For the first time, though, she was intrigued by the who’s-going-with-whom, who’s-expected-to-ask-whom-any-day-now gossip. Sometimes in the evenings she would sit near the common room fire, one of her schoolbooks open on her lap, and listen with feigned disinterest to the names being dropped around her. Did anybody in her house date people from outside the house? It didn’t seem like it.

The Tuesday before the Hogsmeade weekend, Lucius Malfoy sauntered by Andromeda’s seat in the common room and smirked at her as he passed.

Oh, Merlin, he couldn’t really think - could he? He was only a fifth-year.

More to the point, he was a smarmy, self-satisfied toad of a fifth-year, and receiving a shiny Prefect badge over the summer had only made him ten times worse.

Narcissa, who happened to be sitting with Andromeda that evening instead of with her usual gaggle of fourth-year friends, sighed and watched the back of Lucius’ white-blonde hair swing away from them and murmured, “He’s dreamy.”

Dreamy?

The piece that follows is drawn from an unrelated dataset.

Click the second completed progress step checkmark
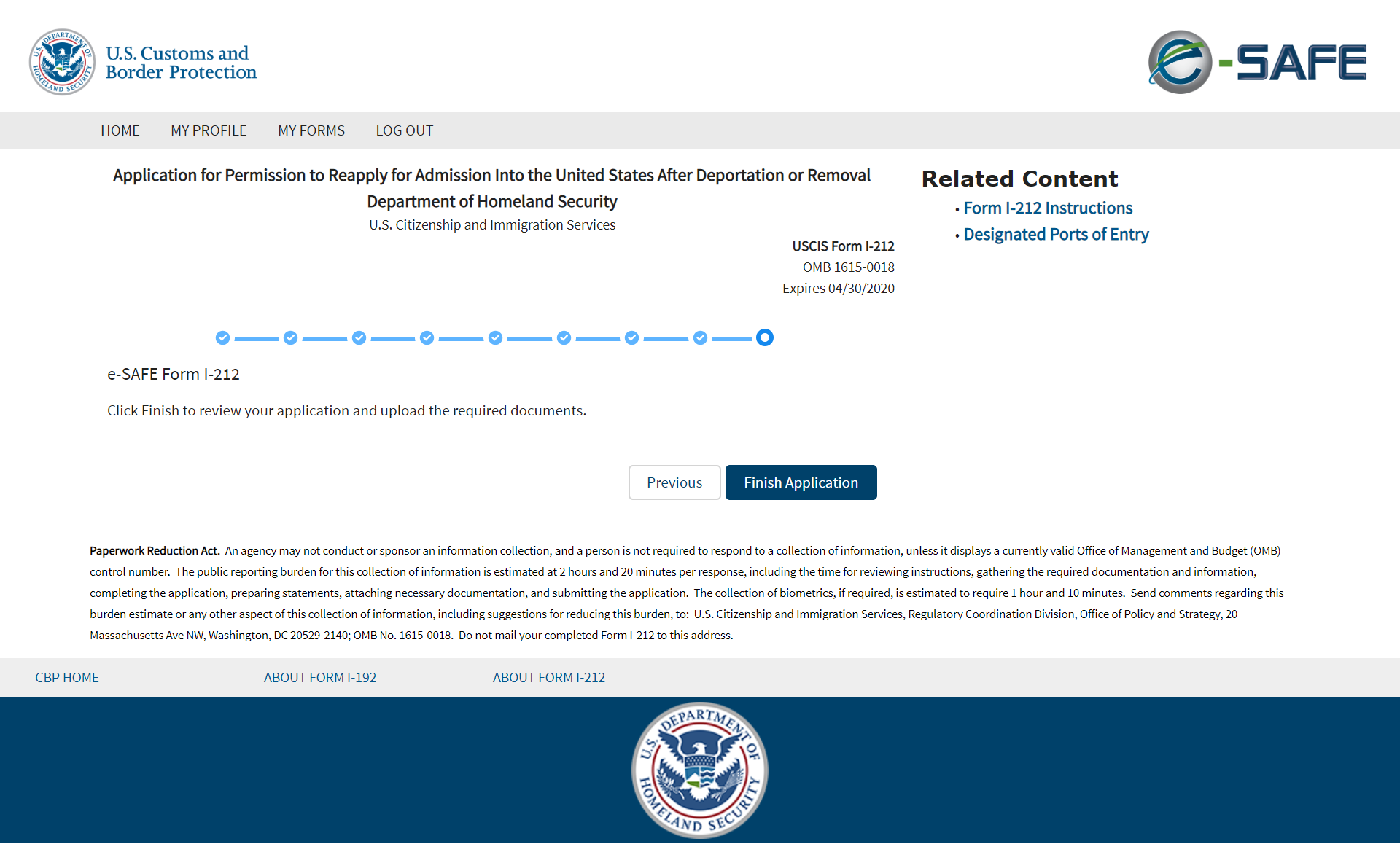Viewport: 1400px width, 844px height. tap(290, 337)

Were they both looking at the same Lucius Malfoy?

The Thursday before the Hogsmeade weekend, Andromeda fidgeted with the spine of her Transfiguration book, standing by her desk after class, then said, “Do you want to go to Hogsmeade with me?”

Ted said, “What?”

“I said, do you want to go to Hogsmeade with me?”

A slow smile was spreading across his face, like dawn breaking across the expanse of an ocean horizon. “Are you asking me what I think you’re asking me?”

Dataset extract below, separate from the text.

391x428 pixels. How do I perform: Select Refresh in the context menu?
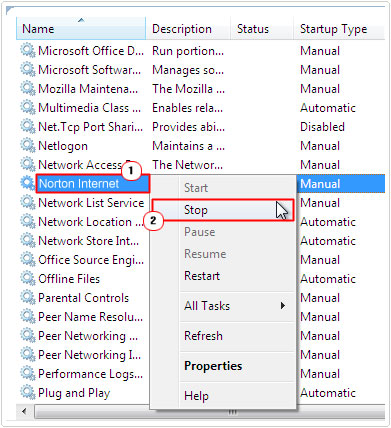203,336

Already, Andromeda was starting to regret it. “Well, if you don’t want to…”

“Are you mad? Of course I want to!”

“You do?”

“Uh, yeah.”

He was smiling that same daft, adorable grin at her that she remembered from the first time they’d met. Andromeda realised she was smiling too.

“I’ll see you on Saturday, then,” she said. “Meet in front of Scrivenshaft’s?”

“It’s a date,” Ted said, then gathered up his things and dashed out of the classroom like he couldn’t contain his eager energy a second longer.

5. Their First Kiss

Andromeda had never really got the point of the whole “Hogsmeade weekend as opportunity to go on a date” thing.

It was Hogsmeade. They were sixth-years; they’d been there so many times by now. There were only so many times you could make the rounds of the village’s shops and pretend to still find it all fascinating.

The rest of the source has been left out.